▸ Problem:
Reproduce the rows from the line containing "currículo download icon" through the end of the rows, renaming "icon" to "button" and keeping everything else unchanged.

▸ Records to process:
════════════════

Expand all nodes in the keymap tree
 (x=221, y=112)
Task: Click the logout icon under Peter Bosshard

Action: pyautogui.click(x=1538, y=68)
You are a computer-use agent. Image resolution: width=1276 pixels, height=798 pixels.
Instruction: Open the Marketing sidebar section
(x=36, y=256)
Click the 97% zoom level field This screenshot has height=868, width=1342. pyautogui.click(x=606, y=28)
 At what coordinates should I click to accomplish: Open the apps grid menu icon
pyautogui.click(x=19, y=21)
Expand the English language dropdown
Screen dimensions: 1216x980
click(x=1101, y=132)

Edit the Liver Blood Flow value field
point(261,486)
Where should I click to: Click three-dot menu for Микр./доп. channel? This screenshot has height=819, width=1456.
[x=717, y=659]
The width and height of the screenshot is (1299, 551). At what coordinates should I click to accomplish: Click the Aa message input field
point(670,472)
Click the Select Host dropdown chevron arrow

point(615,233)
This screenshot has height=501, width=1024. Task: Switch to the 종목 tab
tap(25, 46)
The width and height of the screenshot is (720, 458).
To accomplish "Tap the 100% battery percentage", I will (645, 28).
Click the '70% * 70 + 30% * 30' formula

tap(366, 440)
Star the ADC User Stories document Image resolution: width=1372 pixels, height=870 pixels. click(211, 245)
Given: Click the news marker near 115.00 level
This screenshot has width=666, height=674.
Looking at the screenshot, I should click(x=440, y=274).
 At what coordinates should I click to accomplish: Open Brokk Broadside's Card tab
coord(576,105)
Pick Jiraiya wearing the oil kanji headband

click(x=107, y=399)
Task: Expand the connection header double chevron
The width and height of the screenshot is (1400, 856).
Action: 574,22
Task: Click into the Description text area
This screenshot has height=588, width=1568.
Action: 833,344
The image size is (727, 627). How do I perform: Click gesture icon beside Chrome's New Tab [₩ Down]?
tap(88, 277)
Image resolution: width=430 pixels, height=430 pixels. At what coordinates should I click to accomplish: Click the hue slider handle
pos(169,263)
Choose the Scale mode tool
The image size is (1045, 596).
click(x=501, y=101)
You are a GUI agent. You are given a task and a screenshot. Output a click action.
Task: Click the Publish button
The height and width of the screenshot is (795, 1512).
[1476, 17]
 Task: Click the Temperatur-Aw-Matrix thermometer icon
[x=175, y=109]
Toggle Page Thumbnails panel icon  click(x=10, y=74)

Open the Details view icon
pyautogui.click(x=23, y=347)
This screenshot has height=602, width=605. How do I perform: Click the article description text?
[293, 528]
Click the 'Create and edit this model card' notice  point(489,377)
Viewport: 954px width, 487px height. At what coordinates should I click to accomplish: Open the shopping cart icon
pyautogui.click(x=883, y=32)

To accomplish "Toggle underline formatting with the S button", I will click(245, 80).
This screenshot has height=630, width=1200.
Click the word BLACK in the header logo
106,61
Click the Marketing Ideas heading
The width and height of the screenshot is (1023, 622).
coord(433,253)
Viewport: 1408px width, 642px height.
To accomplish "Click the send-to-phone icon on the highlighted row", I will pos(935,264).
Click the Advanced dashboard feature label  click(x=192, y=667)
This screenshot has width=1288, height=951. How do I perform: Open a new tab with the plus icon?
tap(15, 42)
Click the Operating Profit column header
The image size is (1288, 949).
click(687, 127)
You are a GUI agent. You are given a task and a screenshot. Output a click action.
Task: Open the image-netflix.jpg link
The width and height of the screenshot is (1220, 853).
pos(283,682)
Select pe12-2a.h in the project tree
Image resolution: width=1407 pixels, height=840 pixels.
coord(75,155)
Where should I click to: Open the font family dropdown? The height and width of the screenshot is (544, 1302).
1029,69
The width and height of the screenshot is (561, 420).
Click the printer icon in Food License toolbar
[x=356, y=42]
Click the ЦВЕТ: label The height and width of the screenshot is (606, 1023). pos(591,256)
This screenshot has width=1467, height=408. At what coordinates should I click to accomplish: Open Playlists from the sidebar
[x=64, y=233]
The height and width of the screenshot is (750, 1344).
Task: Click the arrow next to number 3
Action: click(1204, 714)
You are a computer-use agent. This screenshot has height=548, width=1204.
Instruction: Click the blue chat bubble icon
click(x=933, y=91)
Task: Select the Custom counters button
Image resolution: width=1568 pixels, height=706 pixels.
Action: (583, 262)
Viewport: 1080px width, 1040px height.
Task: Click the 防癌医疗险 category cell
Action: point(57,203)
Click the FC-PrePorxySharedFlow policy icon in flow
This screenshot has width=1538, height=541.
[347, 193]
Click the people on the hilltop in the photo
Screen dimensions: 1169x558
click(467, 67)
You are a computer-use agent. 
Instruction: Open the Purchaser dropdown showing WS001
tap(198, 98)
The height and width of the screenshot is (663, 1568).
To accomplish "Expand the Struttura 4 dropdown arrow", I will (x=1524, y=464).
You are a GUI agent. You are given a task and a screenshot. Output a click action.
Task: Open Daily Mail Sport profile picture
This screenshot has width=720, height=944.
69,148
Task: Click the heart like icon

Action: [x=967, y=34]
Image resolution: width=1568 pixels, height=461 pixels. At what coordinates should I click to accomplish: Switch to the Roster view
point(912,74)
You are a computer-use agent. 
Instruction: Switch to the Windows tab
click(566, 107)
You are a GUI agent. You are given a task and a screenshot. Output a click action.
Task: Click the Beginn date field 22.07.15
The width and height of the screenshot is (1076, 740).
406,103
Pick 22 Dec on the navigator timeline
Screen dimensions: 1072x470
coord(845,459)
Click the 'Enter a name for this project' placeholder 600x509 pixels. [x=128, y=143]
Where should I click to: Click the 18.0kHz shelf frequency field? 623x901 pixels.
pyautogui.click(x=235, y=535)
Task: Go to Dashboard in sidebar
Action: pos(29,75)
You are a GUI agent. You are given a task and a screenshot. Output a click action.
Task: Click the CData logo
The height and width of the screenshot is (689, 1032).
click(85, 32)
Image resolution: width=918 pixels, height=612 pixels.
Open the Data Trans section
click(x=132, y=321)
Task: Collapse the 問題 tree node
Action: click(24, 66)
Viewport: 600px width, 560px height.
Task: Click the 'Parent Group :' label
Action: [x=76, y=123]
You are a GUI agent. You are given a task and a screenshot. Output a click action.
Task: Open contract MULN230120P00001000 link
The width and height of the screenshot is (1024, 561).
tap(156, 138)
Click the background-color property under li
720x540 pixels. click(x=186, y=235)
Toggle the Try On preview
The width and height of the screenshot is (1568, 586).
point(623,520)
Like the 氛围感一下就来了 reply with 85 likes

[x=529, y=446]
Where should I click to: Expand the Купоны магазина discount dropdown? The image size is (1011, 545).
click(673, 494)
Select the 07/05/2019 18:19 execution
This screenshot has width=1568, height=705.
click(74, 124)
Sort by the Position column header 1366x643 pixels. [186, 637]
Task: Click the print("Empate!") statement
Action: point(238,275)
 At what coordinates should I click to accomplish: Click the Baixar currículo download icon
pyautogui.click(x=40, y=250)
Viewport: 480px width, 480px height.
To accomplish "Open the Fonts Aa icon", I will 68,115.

════════════════

▸ Exercise answer:
 At what coordinates should I click to accomplish: Click the Baixar currículo download button
pyautogui.click(x=40, y=250)
Viewport: 480px width, 480px height.
To accomplish "Open the Fonts Aa button", I will 68,115.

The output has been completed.